The Most Fun We Ever Had
Updated: Sep 27, 2019
A Stunning Debut Novel That is Slammed Full of Both Heart-wrenching and Joyful Moments.
Marilyn Connolly, an outgoing English major and David Sorenson, a shy premed student, fell in love and married in the 1970s, By 2016, their four adult daughters are each in turmoil and struggling with finding their way in the world. Wendy the oldest and a recent widow, had a troubled youth, but has a huge personality and is typically full of both sarcasm and alcohol. Violet, is the perfect stay-at-home-mom, but battles anxiety and self-doubt when the darkest part of her past resurfaces. Liza is a newly tenured professor, who finds herself pregnant with a baby she’s not sure she wants by a man she’s not sure she loves. Grace is the youngest daughter, who begins living a lie that no one in her family even suspects. Above it all, the daughters share the lingering fear that they will never find a love quite like their parents’.
“She’d given up so much and so little when she agreed to marry him, but he has been so fixated on having her that he had rarely stopped to consider what it would mean for her to allow herself to be had.”
“This is the problem with you,” she said finally. “You’re so nice until you’re not. And then you’re the biggest asshole on the planet.”
Hold on tight because THE MOST FUN WE EVER HAD is a hefty family drama set in Chicago, and spread over half a century. It’s a serious reading commitment at 530 pages, but well worth the effort. The writing beautifully weaves the past and the present into a unique tapestry of one family’s story of significant life-altering events. I absolutely loved how many of the dramatic events in the story happened in the midst of the beautiful ginkgo tree in the Sorenson’s backyard.

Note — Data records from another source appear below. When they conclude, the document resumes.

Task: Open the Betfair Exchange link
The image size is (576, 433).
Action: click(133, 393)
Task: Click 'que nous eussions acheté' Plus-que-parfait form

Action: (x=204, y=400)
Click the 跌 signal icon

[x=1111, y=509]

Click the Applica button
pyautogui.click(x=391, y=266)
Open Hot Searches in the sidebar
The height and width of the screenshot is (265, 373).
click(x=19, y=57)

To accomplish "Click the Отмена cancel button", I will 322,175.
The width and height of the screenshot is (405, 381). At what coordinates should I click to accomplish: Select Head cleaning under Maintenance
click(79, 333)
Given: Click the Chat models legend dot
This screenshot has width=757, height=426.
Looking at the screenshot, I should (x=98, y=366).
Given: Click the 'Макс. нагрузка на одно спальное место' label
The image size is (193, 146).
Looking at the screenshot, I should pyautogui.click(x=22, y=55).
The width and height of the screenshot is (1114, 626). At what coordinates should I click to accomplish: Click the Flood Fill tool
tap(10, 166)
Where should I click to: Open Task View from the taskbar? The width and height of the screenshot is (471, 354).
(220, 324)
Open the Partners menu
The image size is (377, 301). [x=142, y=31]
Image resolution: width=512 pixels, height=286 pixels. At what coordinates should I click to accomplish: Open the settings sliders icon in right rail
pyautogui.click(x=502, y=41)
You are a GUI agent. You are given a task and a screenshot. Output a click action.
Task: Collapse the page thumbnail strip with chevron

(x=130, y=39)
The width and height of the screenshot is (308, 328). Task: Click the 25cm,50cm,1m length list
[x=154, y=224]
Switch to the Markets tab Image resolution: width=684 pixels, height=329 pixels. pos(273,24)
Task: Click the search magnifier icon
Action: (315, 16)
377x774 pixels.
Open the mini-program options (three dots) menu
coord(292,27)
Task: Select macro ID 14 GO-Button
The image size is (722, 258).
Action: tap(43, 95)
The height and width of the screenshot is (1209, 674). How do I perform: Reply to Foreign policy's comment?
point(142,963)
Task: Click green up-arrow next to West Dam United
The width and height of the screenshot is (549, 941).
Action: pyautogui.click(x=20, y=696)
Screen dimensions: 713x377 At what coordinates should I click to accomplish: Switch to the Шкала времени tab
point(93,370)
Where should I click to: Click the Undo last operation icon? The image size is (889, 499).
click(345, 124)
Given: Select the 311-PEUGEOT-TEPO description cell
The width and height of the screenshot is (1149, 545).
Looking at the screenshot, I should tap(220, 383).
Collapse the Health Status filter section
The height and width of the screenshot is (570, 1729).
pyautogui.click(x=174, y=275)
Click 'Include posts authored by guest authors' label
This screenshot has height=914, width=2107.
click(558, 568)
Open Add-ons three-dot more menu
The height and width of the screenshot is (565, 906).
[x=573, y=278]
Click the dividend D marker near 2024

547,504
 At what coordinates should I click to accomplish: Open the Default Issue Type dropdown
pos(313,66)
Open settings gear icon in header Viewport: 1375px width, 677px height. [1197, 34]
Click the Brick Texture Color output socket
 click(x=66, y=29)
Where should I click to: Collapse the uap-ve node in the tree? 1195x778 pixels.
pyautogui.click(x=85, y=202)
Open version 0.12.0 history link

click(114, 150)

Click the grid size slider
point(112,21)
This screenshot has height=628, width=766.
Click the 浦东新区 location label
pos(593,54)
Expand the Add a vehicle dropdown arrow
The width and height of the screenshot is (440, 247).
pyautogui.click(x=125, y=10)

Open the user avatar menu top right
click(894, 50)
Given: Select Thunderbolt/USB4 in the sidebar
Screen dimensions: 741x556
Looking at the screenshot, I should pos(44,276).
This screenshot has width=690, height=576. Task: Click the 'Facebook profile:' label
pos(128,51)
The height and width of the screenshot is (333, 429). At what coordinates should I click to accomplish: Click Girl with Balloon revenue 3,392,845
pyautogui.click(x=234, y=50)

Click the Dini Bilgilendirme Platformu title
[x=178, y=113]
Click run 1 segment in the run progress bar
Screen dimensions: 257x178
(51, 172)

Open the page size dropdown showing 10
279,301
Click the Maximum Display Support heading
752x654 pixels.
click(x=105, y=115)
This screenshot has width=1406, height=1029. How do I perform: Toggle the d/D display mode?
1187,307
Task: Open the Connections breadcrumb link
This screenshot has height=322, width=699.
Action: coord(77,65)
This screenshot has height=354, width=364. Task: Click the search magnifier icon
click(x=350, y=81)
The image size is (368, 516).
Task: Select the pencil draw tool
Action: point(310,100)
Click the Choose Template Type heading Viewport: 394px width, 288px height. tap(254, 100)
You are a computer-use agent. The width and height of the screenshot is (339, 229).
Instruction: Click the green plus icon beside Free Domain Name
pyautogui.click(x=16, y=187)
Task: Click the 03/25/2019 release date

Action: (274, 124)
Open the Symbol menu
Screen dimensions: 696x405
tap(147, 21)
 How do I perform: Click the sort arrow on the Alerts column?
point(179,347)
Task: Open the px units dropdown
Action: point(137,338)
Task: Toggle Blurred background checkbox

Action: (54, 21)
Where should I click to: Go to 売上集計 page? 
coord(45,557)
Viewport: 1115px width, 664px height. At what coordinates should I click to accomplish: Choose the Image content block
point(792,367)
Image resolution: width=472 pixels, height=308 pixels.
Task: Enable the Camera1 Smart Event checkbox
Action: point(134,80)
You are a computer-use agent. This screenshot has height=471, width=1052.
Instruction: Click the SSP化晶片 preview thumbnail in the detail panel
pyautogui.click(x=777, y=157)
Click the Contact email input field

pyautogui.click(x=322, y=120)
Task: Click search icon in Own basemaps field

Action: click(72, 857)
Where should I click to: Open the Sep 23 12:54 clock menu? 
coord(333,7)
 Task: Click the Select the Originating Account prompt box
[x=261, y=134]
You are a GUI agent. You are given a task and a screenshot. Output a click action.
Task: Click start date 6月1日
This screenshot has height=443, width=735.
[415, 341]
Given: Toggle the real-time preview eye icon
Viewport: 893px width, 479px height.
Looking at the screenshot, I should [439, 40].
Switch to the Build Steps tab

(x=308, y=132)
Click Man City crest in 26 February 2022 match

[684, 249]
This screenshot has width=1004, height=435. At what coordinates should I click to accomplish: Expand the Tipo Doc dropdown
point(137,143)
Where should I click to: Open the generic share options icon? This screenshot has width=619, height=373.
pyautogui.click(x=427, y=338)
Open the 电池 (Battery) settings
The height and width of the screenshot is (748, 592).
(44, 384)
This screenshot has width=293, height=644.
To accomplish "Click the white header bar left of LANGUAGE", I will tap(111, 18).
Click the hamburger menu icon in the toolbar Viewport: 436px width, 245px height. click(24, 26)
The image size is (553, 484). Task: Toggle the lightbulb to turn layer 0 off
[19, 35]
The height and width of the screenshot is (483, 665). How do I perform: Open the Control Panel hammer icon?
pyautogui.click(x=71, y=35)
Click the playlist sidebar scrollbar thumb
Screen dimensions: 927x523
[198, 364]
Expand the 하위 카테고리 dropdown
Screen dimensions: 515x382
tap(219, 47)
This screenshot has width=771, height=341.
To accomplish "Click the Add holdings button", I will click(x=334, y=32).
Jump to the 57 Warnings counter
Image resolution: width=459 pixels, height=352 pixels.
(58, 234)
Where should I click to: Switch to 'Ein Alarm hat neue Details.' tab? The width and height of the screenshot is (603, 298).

The wide-breadth of characters are so well developed you may think that author Claire Lombardo was perhaps writing about your family or maybe the family next door. She certainly seems to knows her way around family dynamics. The family situations were realistic and relatable. As the youngest of four siblings in my own family, I could totally understand and appreciate Grace’s feelings as the forgotten child.
This debut novel is slammed full of both heart-wrenching and joyful moments. Lombardo easily captures the multitude of family feelings swirling around births, deaths, infidelities, secrets and lies.
My favorite part of the novel was the story involving Violet’s dark past coming to light. Don’t we all have some hidden secret we wish would stay buried forever? But what if...? And then there is Wendy, my favorite character, who loves to throw verbal bombs at family members and then delight in watching the implosions. But she so much more complicated that that! Loved her dynamic take charge personality! She certainly makes the story interesting...
I listened to the audio version of this book and initially found it a little difficult to follow as the story jumped from character to character and back and forth in time. After getting a grasp of the characters, all was good.
“He’s sorry. He’s embarrassed. He’s hungry. The Catholic trifecta. You’ve taught him well.”
“And he realized, then, how silly it seemed that you could ever know another person—really know her—and how silly it was to think that he had any idea what it was like to be her, day after day.”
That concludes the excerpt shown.